** BEGIN Supplied records **

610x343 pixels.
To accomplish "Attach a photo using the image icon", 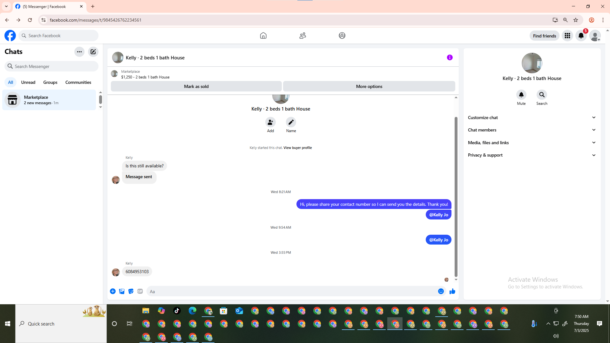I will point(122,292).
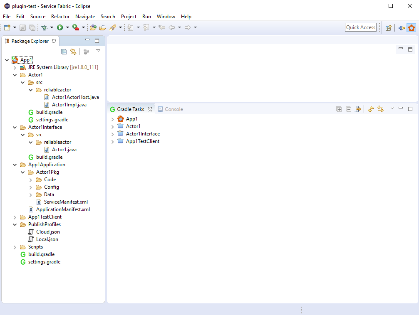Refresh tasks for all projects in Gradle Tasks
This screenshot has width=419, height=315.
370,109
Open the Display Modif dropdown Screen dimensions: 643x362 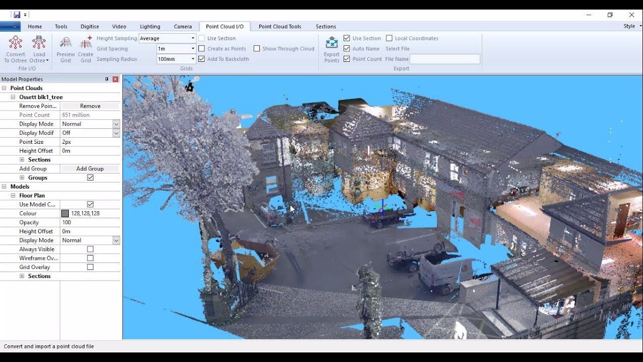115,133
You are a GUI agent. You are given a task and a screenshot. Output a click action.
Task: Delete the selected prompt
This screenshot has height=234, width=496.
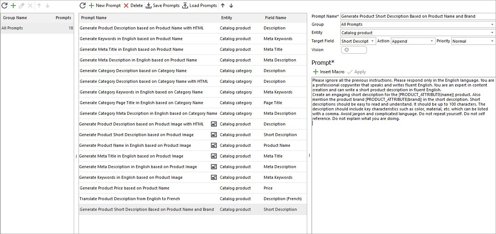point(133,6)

** END Supplied records **
** BEGIN Supplied records **

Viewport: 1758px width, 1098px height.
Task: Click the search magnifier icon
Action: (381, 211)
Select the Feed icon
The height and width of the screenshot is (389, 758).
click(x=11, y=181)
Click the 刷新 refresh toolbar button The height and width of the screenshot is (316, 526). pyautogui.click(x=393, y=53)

** END Supplied records **

To be done
Copy out the entries from the line containing "You are a GUI" through the line containing "point(133,6)", both ends included, word for word. Leave out the pictures.

The output
You are a GUI agent. You are given a task and a screenshot. Output a click action.
Task: Delete the selected prompt
This screenshot has height=234, width=496.
point(133,6)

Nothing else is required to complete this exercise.